Project Details
Optimizing graph databases focussing on data processing and integration of machine learning for large clinical and biological datasets
Subject Area
Data Management, Data-Intensive Systems, Computer Science Methods in Business Informatics
Bioinformatics and Theoretical Biology
Bioinformatics and Theoretical Biology
Term
since 2021
Project identifier
Deutsche Forschungsgemeinschaft (DFG) - Project number 463414123
Graph databases represent an efficient technique for storing and accessing highly interlinked data using a graph structure, such as connections between measurements and environmental parameters or clinical patient data. Its flexible node structure makes it easy to add the results of different examinations covering simple blood pressure measurements, the latest CT and MRT scans, or high-resolution omics analyses (e.g., from tumor biopsies, gut microbiome samples).
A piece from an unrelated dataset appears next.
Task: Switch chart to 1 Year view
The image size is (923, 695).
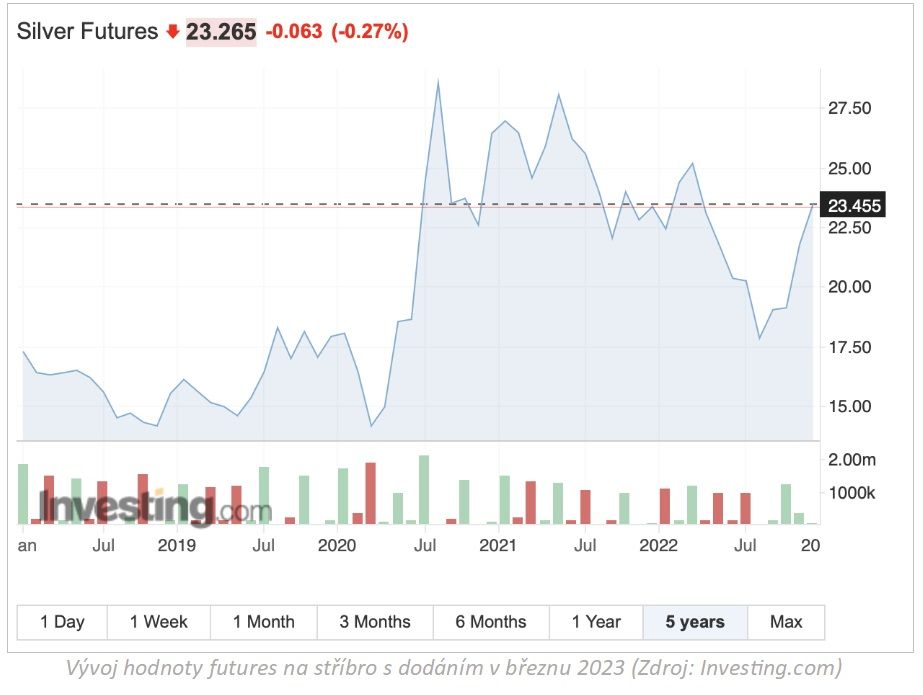Action: [596, 622]
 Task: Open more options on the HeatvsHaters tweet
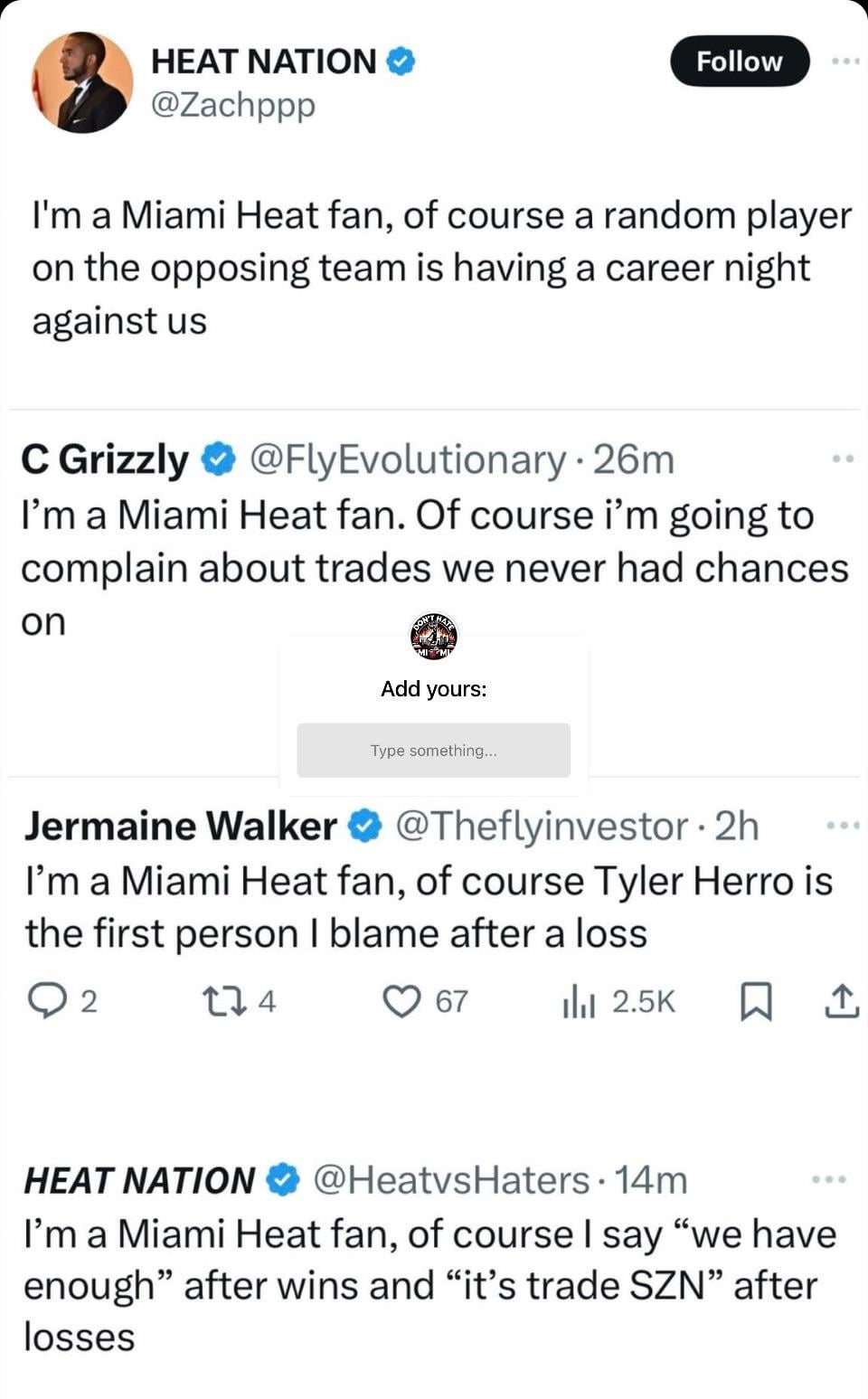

However, the full potential of data processing and analyses using graph databases is not yet exploited completely in biological and clinical use cases. Especially the huge amount of interconnected data to be loaded, processed, and analyzed results in too long processing times to be integrated into clinical workflows. To this end, novel graph-operator optimizations, as well as a suitable integration of analysis approaches, are necessary.This proposal aims to solve the aforementioned problems in two directions: (i) proposing suitable optimizations for graph database operations, also incorporating the usage of modern hardware, and (ii) the integration of machine learning algorithms for an easier and faster analysis of the biological data. For the first direction, we investigate the state of the art in graph database systems and their storage as well as their processing model. Subsequently, we propose optimizations for efficient graph maintenance and analytical operators. For the second direction, we envision to bring machine learning algorithms closer to their data providers – the graph databases. To this end, as a first step, we feed machine learning algorithms directly with the graph as input by designing suitable graph operators. As a second step, we integrate machine learning directly into the graph database by adding special nodes to represent the model of the machine learning algorithm.The results of our project are improved operators exploiting modern hardware as well as integration concepts for machine learning algorithms. Our generally devised approaches will push operating and analyzing huge graphs in a plethora of use cases beyond our aimed use case of biological and clinical data analysis.
DFG Programme
Research Grants
Co-Investigator
Dr.-Ing. David Broneske